A black civil rights activist has become the unlikely new leader of a white supremacist group – and says he intends to destroy it from within.
James Hart Stern, 54, has been named the director and president of the National Socialist Movement (NSM), in a move which has drawn comparisons to the Spike Lee movie BlacKkKlansman.
The Oscar-winning film tells the true story of a black police officer who infiltrates a branch of the Ku Klux Klan.
Court papers have revealed Stern will use his new position within the NSM to sabotage the Detroit-based group’s defence against an ongoing lawsuit.
The NSM is one of a number of extremist groups being sued over violence at a far-right rally in Charlottesville, during which counter-protester Heather Heyer was killed.

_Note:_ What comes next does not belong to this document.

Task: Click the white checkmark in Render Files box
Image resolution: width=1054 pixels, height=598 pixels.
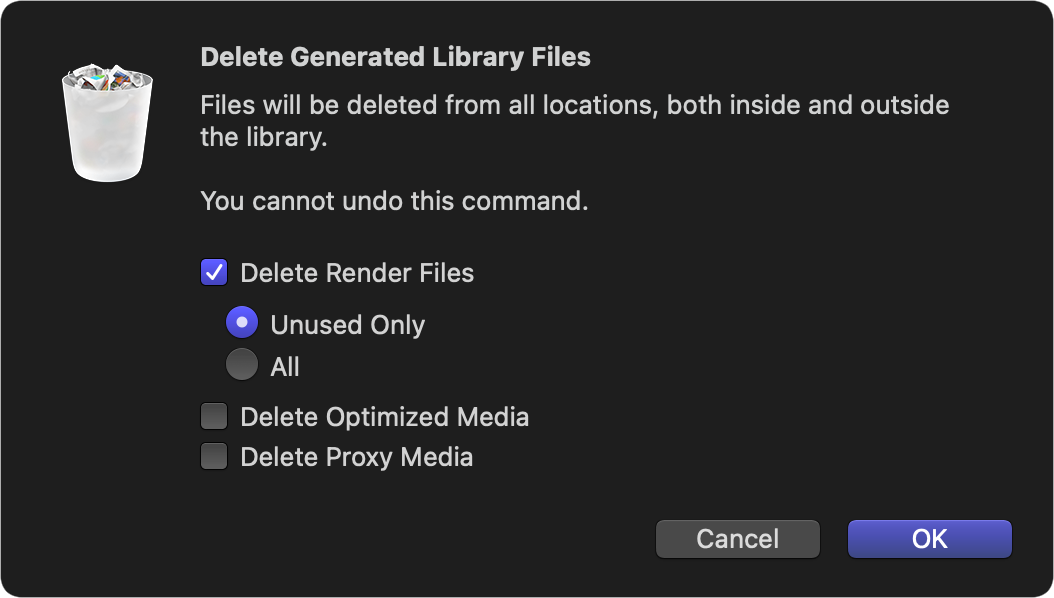Action: (x=214, y=273)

Stern replaced Jeff Schoep as the group’s leader in January, but no details have been released explaining how he got the position.
In 2017, Stern posted a video online saying he would be meeting with Schoep to “sign a proclamation acknowledging the NSM denouncing being a white supremacist group”.

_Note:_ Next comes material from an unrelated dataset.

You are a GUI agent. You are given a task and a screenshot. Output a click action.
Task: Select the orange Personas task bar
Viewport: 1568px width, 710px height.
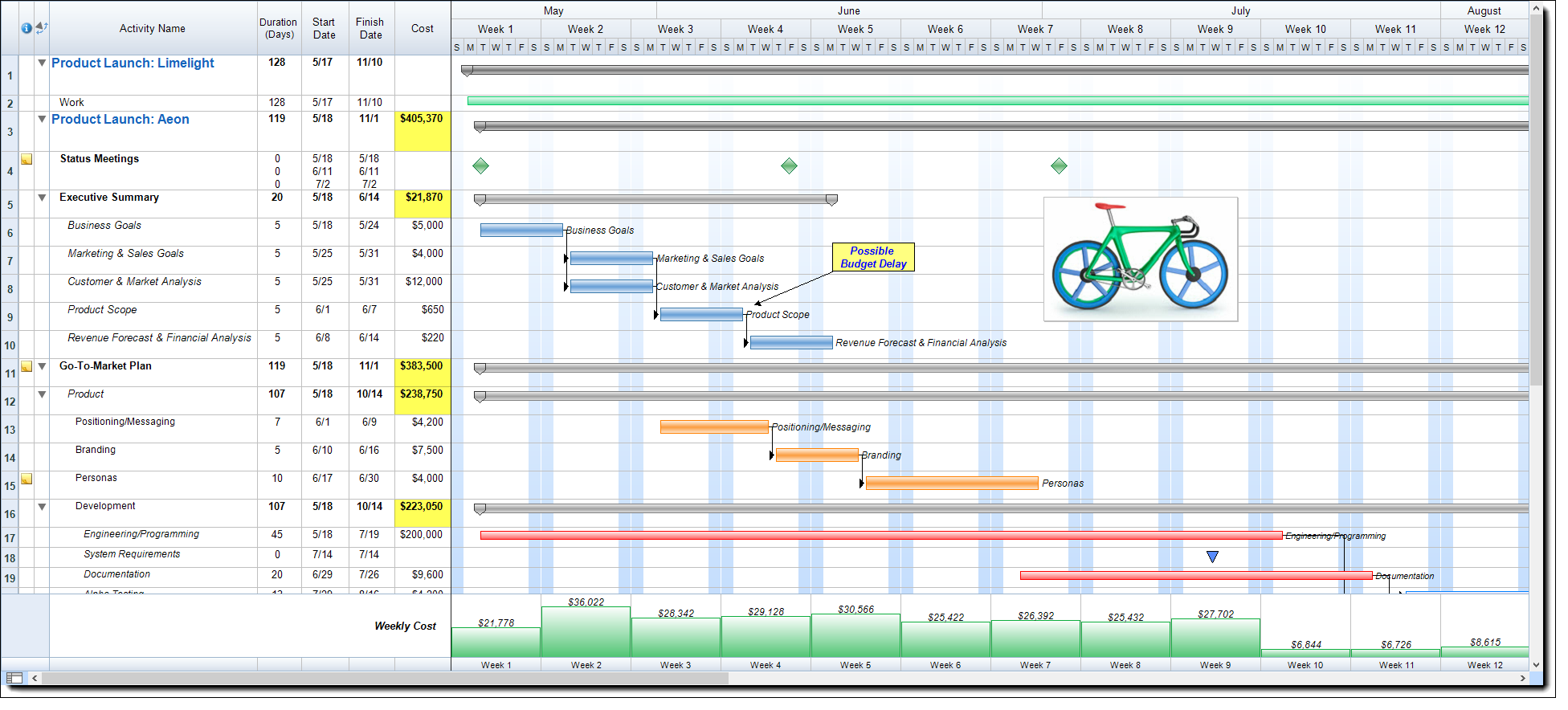click(x=951, y=484)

He said: “I have personally targeted eradicating the (Ku Klux Klan) and the National Socialist Movement, which are two organisations here in this country which have all too long been given privileges they don’t deserve.”

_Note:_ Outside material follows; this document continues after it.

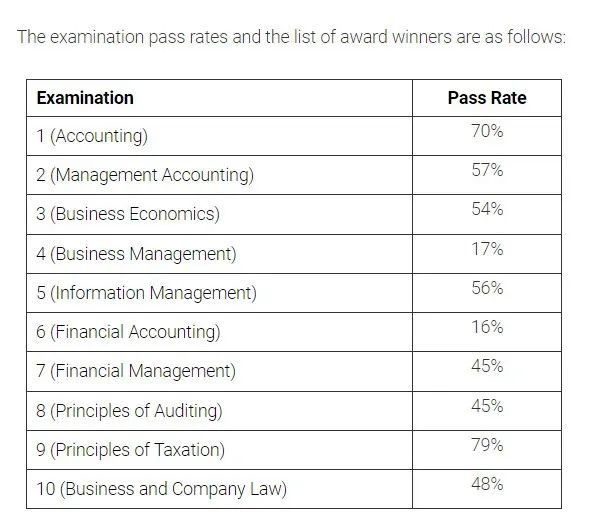The height and width of the screenshot is (518, 592).
Task: Select the 79% pass rate value
Action: tap(487, 445)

The activist previously claimed he had duped former Ku Klux Klan leader Edgar Ray Killen – who was convicted of killing three civil rights workers – into handing him power of attorney and ownership of 40 acres of land.
A lawyer later threw out the land transfer and certified that Killen and his family owned the property.
Matthew Heimbach, a white nationalist figure who is attached to the NSM, said members had disagreed with former leader Schoep over the NSM’s direction and resisted ideological changes.
He said some members “essentially want it to remain a politically impotent white supremacist gang”.
Heimbach admitted Stern’s appointment would probably spell the end of the group in its current form.
Members used to attend rallies in full Nazi uniforms, but Schoep recently tried to rebrand the NSM by getting rid of overt displays of Nazi symbols.
The former leader took control of the group in 1994 at the age of 21, according to the Southern Poverty Law Centre.
The organisation is estimated to have about 40 active members, but has drawn larger crowds at rallies.
Lawyers for those suing over the Charlottesville violence have asked the court to sanction Schoep, claiming he failed to turn over documents and access to his social media accounts.
A judge ruled last week that Stern cannot represent the NSM in the case as he does not appear to be a licenced attorney, but the activist did not seem to be deterred.
“It is the decision of the National Socialist Movement to plead liable to all causes of actions listed in the complaint against it,” he wrote.